----- FRAGMENTO EXTRAÍDO

Algo así como la aceptación del engaño de la historia cuando se pretendía única, incorruptible.
“Lo cierto es que un rayo definido penetra la ventana y aquel rayo no es el comienzo,
el primer esfuerzo por verme, sobrepasado de luz, en otro cuerpo. La historia hubiese
querido ser así, suceder en lo otro. De haber nacido yo diferentes tiempos, estas líneas
serían fácilmente la declaración de los derechos del hombre, el discurso inaugural del
Louvre, tal vez el primer manifiesto surrealista.
Sin embargo hay otra falsedad, otro malentendido: esta historia no debería tratar de
mí.”

----------
----- FILAS DE DATOS

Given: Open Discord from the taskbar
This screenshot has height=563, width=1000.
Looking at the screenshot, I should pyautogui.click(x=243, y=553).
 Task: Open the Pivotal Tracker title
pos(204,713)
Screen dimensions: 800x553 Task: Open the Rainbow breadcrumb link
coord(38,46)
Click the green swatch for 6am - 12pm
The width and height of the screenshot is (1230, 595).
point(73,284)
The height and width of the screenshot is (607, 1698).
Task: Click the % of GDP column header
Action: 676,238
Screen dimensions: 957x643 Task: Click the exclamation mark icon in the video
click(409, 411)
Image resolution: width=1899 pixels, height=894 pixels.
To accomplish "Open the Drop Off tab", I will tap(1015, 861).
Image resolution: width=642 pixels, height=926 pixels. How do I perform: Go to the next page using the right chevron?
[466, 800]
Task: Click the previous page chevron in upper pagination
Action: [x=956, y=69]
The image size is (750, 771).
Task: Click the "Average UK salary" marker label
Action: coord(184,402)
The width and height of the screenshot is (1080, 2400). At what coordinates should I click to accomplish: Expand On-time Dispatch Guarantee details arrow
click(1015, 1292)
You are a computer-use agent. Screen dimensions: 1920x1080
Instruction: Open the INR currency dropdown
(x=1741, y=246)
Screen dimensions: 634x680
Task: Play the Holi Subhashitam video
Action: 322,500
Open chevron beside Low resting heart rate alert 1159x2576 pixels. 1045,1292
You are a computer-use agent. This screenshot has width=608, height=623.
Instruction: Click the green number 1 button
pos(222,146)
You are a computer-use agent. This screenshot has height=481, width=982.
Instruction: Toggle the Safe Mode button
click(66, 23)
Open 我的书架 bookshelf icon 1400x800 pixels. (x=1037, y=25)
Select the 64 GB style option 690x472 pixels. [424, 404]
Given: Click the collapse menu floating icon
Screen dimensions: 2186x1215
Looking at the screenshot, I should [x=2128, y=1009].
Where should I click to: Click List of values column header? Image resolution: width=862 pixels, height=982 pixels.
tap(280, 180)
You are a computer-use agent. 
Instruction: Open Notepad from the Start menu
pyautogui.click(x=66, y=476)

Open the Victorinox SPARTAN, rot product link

----------

### PROBLEMAS POR RESOLVER
a: Traduce al inglés esta oración del fragmento extraído: «Sin embargo hay otra falsedad, otro malentendido: esta historia no debería tratar de mí».
b: Escribe la continuación del fragmento extraído a partir de su última oración.

### RESPUESTAS POR TAREA
a: However, there is another falsehood, another misunderstanding: this story should not be about me.

b:
El relato, representación e imagen esquiva, tiene ganas de ser la verdad, y es esta la mayor de sus trampas. Eso que nos hace creer que el lenguaje detiene el tiempo y se convierte en prueba inequívoca de un momento y de un lugar, como si no hubiera de por medio la manifestación de un deseo profundo por no perder la escala, la referencia, la proximidad con el cuerpo. Yoko es, en este sentido, la representación del gesto incansable del hombre por pertenecer, la enunciación desesperanzada de sí mismo. Y toda representación es, al fin, una resistencia a la muerte.